WHAT NEEDS TO BE DONE
Among the entries below, retype exactly the lines starting with the one with "You are a computer-use agent. 476x476 pixels." and going on through the one with "Screen dimensions: 831x504", but not the pictures.

Saved entries
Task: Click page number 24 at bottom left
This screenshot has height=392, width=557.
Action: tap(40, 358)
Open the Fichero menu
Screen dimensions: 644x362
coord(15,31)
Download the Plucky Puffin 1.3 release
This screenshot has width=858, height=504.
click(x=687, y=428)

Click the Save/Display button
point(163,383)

--

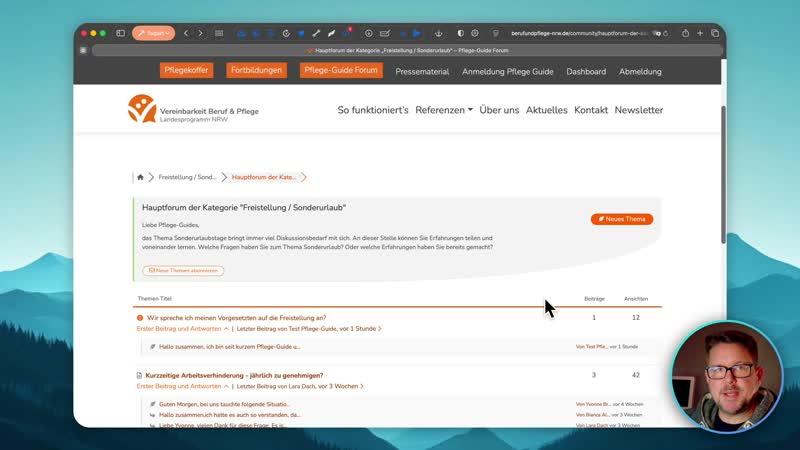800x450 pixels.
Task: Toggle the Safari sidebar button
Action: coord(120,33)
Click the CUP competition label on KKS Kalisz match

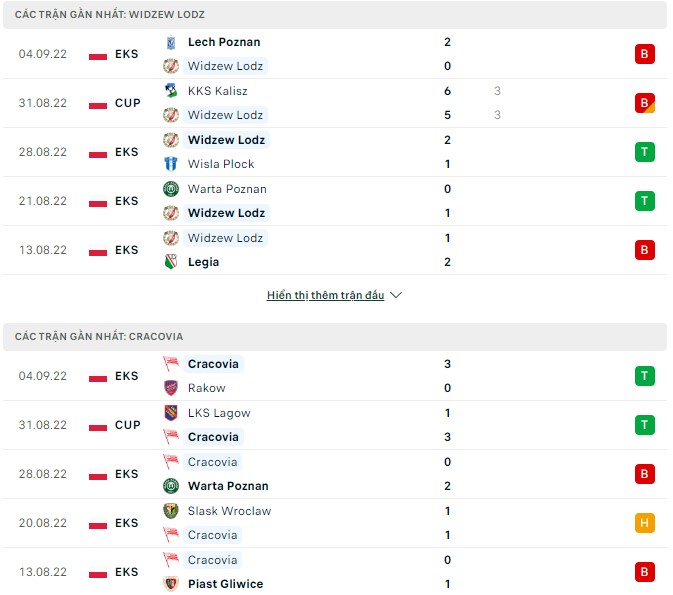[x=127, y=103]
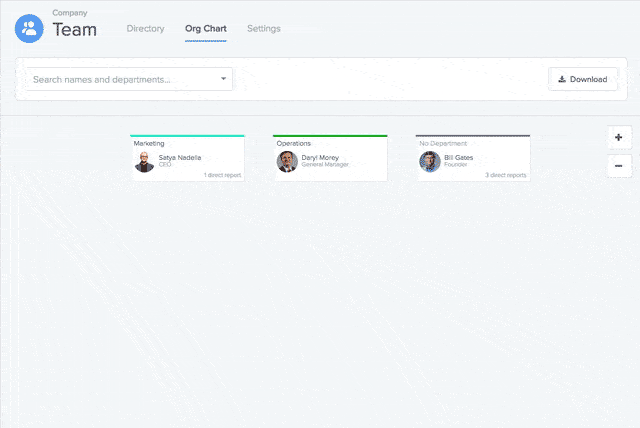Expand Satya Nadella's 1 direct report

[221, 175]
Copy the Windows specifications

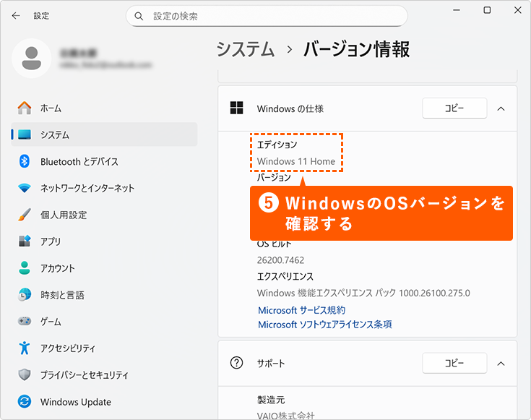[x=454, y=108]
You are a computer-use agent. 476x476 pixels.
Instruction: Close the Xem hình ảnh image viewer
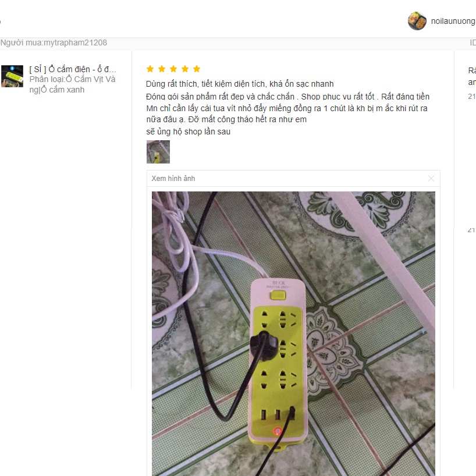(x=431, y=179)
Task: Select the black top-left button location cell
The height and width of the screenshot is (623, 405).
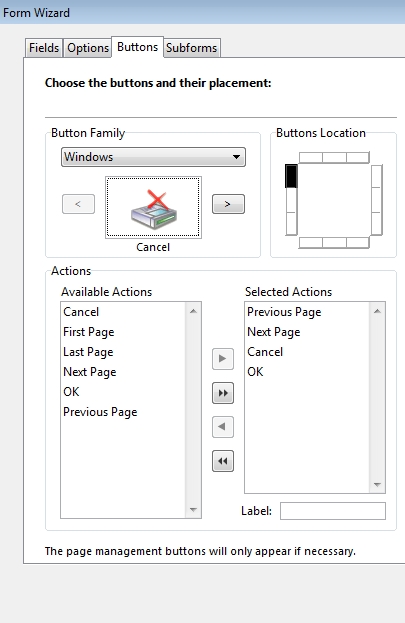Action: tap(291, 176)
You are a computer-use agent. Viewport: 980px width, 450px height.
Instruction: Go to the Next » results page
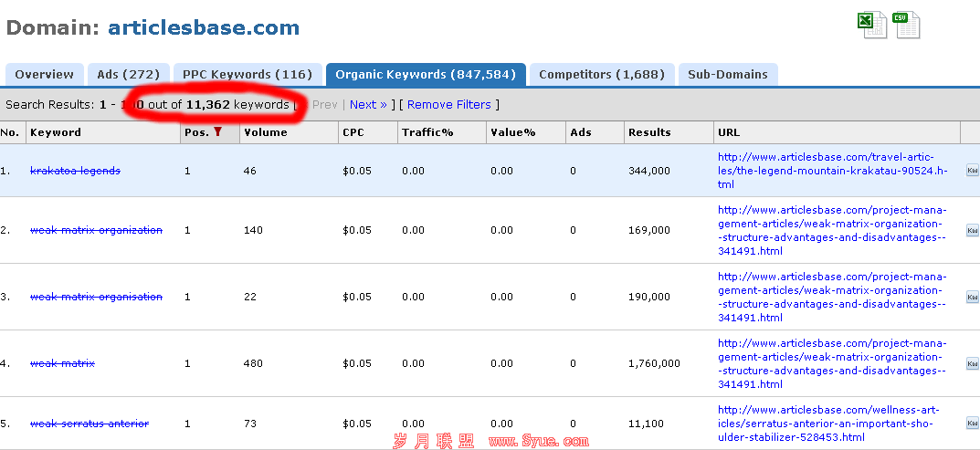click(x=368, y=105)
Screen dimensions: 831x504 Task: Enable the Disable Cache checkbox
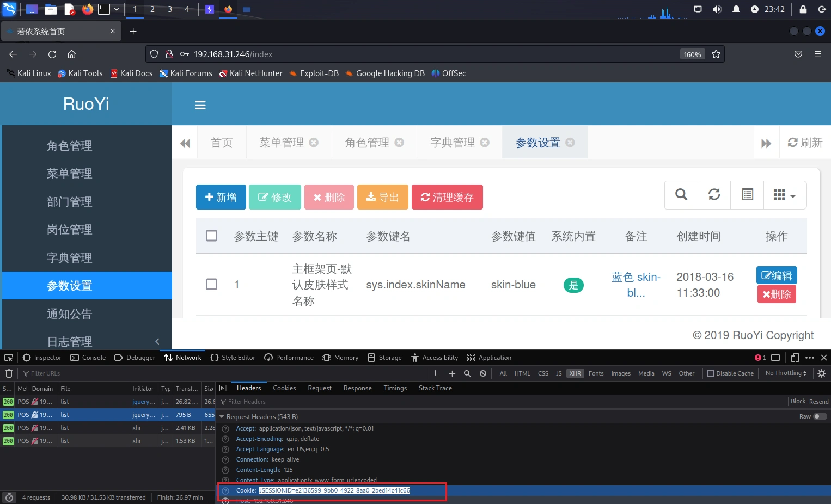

==

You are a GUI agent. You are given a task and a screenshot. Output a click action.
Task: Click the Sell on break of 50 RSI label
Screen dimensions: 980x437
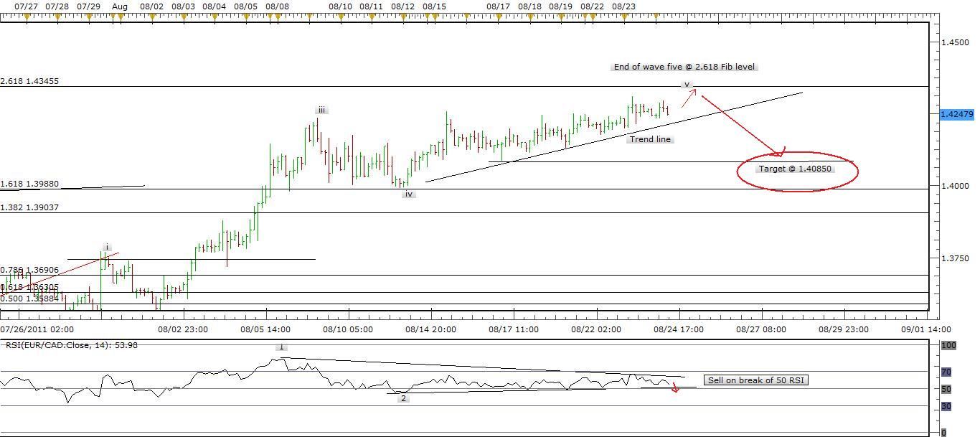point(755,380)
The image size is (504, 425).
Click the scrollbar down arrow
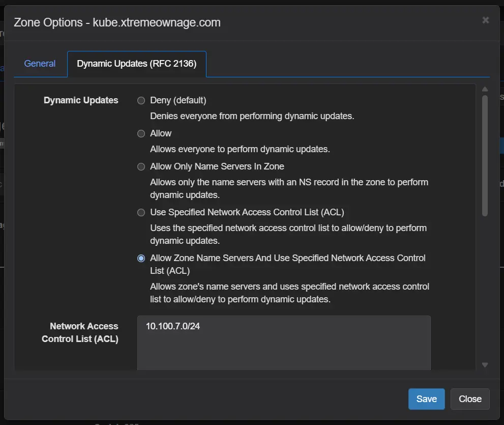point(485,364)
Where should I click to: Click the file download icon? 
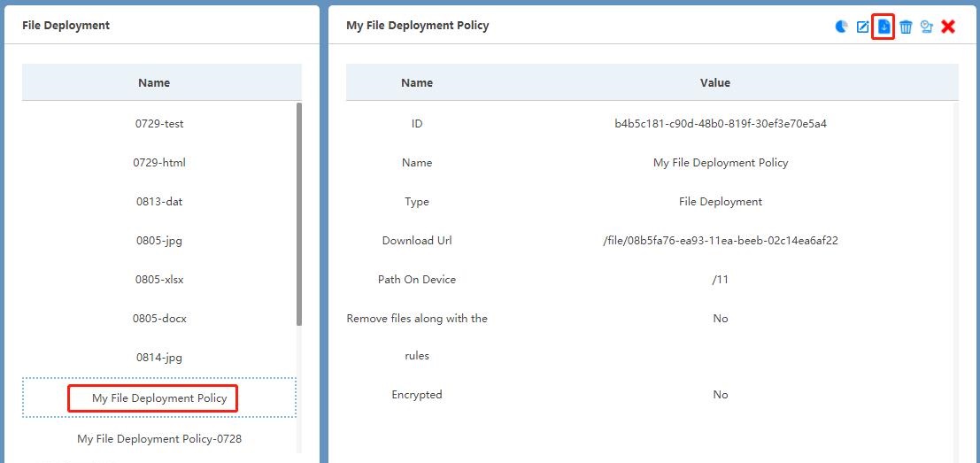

RESULT BELOW
You are a computer-use agent. 476x476 pixels.
Instruction: Close the Xem hình ảnh image viewer
(x=431, y=179)
Task: Select the black top-left button location cell
The height and width of the screenshot is (623, 405).
Action: tap(291, 176)
You are a computer-use agent. Viewport: 980px width, 450px height.
Instruction: Go to the Next » results page
click(x=368, y=105)
Screen dimensions: 831x504 Task: Enable the Disable Cache checkbox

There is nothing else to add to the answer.